In my view we should all be practising level 0 open science - but don't underestimate the challenge of even this minimal set of practices; making data sets and source code, etc, available, with the aim of enabling our work to be reproducible, is not straightforward.

Level 0 open science is all one way, from your lab to the world. Level 1 introduces public engagement via blogging and social media, and the potential for feedback and two-way dialogue. Again this is challenging, both because of the time cost and the scary - if you're not used to it - prospect of inviting all kinds of questions and comments about your work.  In my experience the effort is totally worthwhile - those questions often make me really think, and in ways that questions from other researchers working in the same field do not.

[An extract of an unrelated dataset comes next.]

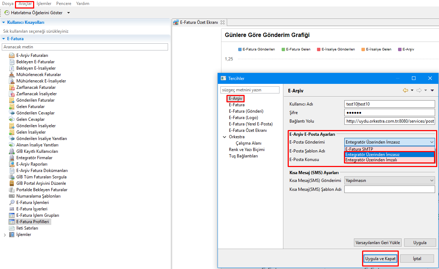439x269 pixels.
Task: Collapse the Orkestra tree node
Action: (x=224, y=137)
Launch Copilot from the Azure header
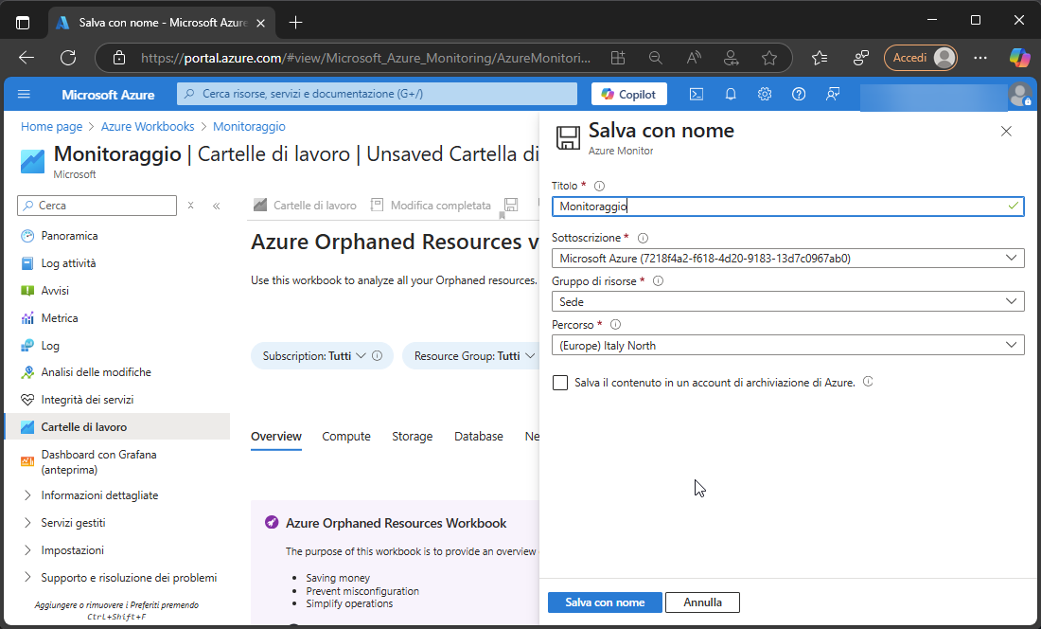Image resolution: width=1041 pixels, height=629 pixels. [x=629, y=94]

Level 2 builds on levels 0 and 1 by adding open notebook science. This takes real courage because it opens up the process, complete with all the failures as well as successes, the bad ideas as well as the good; open notebook science exposes science for what it really is - a messy non-linear process full of uncertainty and doubts, with lots of blind alleys and very human dramas within the team. Have I done open notebook science? No. I've considered it for recent projects, but ruled it out because we didn't have the time and resources or, if I'm honest, team members who were fully persuaded that it was a good idea.

Open science comes at a cost. It slows down projects. But I think that is a good, even necessary, thing. We should be building those costs into our project budgets and work programmes, and if that means increasing the budget by 25% then so be it. After all, what is the alternative? Closed science..? Closed science is irresponsible science.

At the end of the conference the Rome Declaration on Responsible Research and Innovation was published.